══ EXERCISE INPUTS ══

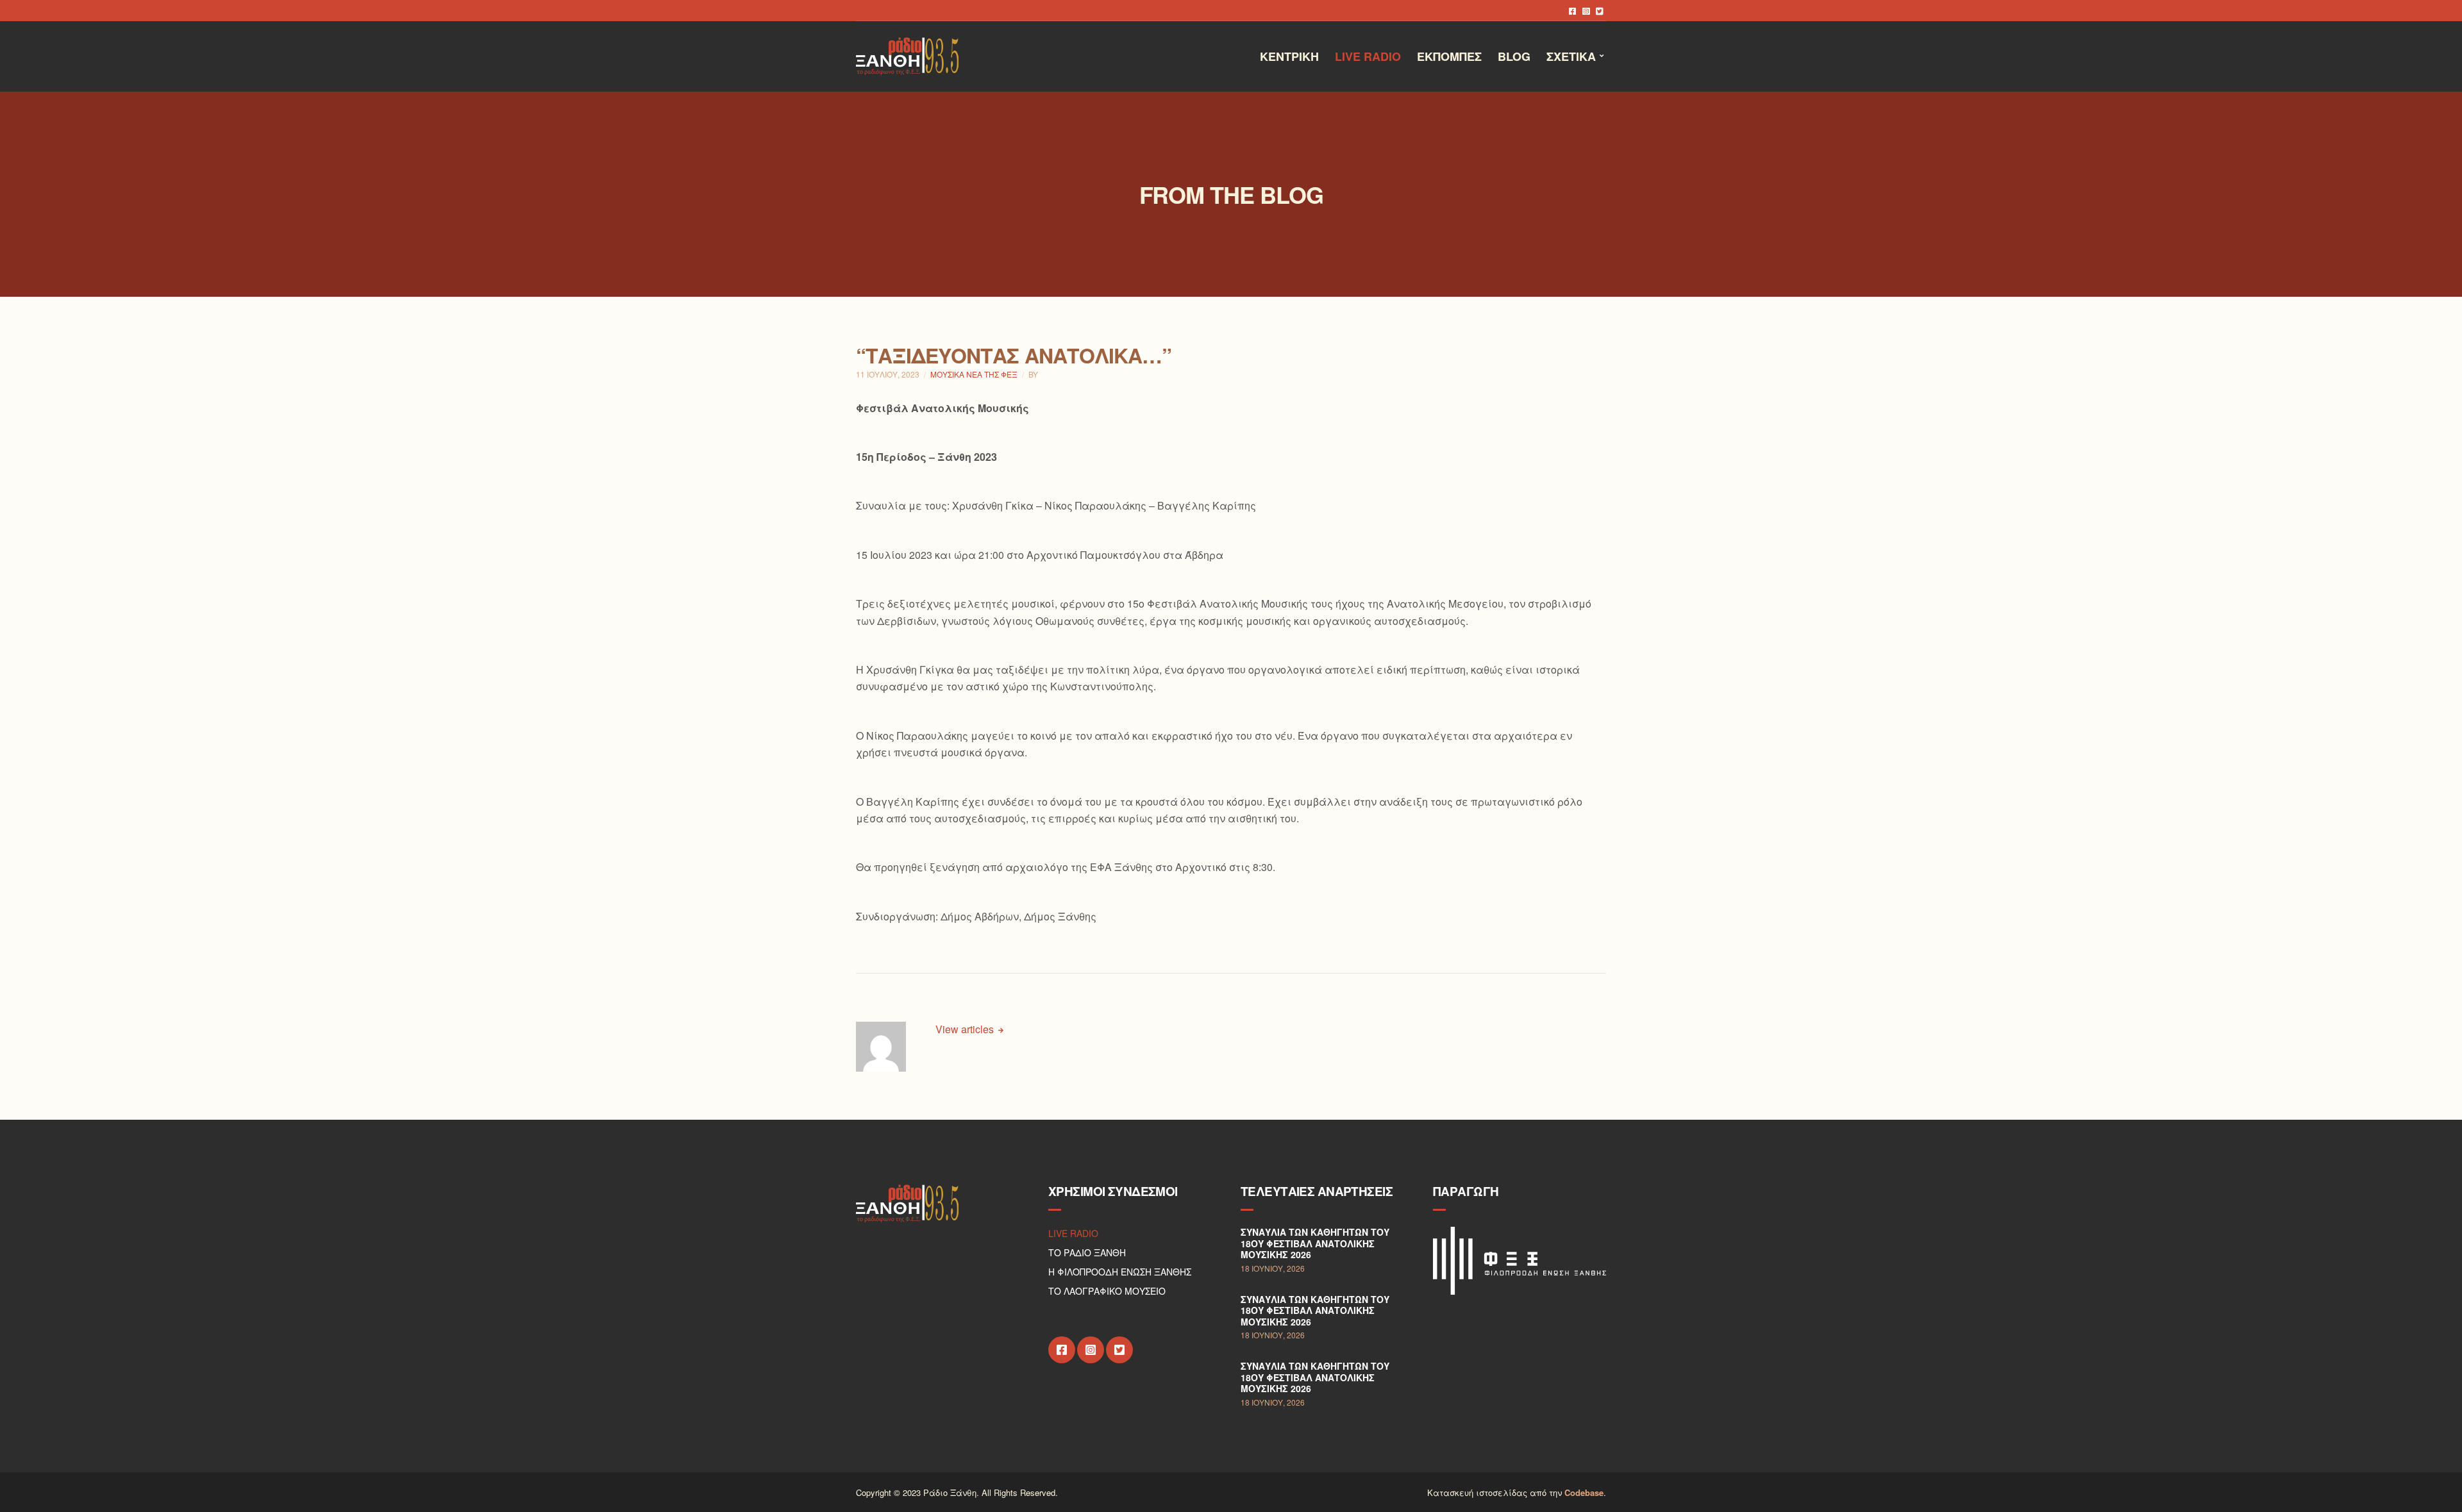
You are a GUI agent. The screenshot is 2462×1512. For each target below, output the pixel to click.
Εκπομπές (1449, 56)
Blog (1514, 56)
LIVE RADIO (1073, 1233)
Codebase (1584, 1492)
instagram (1586, 10)
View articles (965, 1029)
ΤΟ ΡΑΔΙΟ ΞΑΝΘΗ (1087, 1252)
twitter (1599, 10)
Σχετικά (1571, 56)
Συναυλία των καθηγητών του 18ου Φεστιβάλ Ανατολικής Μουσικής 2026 (1315, 1243)
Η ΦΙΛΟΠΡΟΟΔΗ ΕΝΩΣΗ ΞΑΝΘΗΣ (1119, 1271)
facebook (1572, 10)
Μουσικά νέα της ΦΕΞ (973, 374)
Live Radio (1368, 56)
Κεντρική (1289, 56)
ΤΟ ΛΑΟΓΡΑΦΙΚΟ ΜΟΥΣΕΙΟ (1107, 1290)
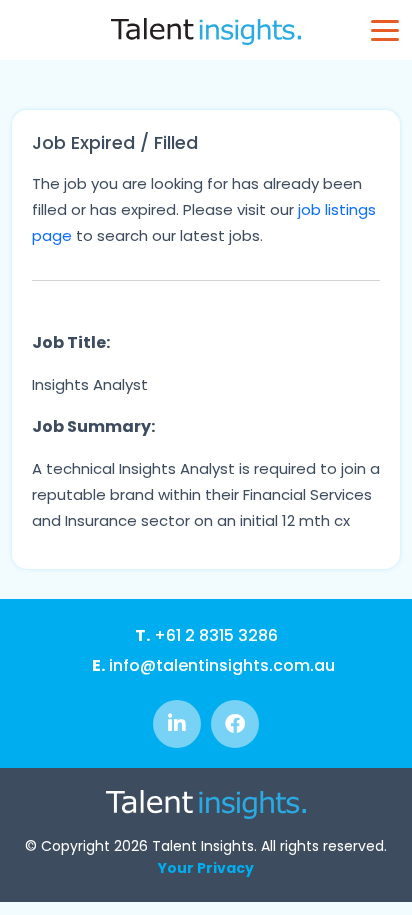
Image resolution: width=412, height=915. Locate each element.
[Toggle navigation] (385, 30)
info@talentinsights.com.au (213, 665)
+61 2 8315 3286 (206, 635)
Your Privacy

═══

Show every line from the entries that includes the word "each".

You are a GUI agent. The screenshot is 2462×1512. For each target below, output the pixel to click.
Image resolution: width=412, height=915. Locate each element.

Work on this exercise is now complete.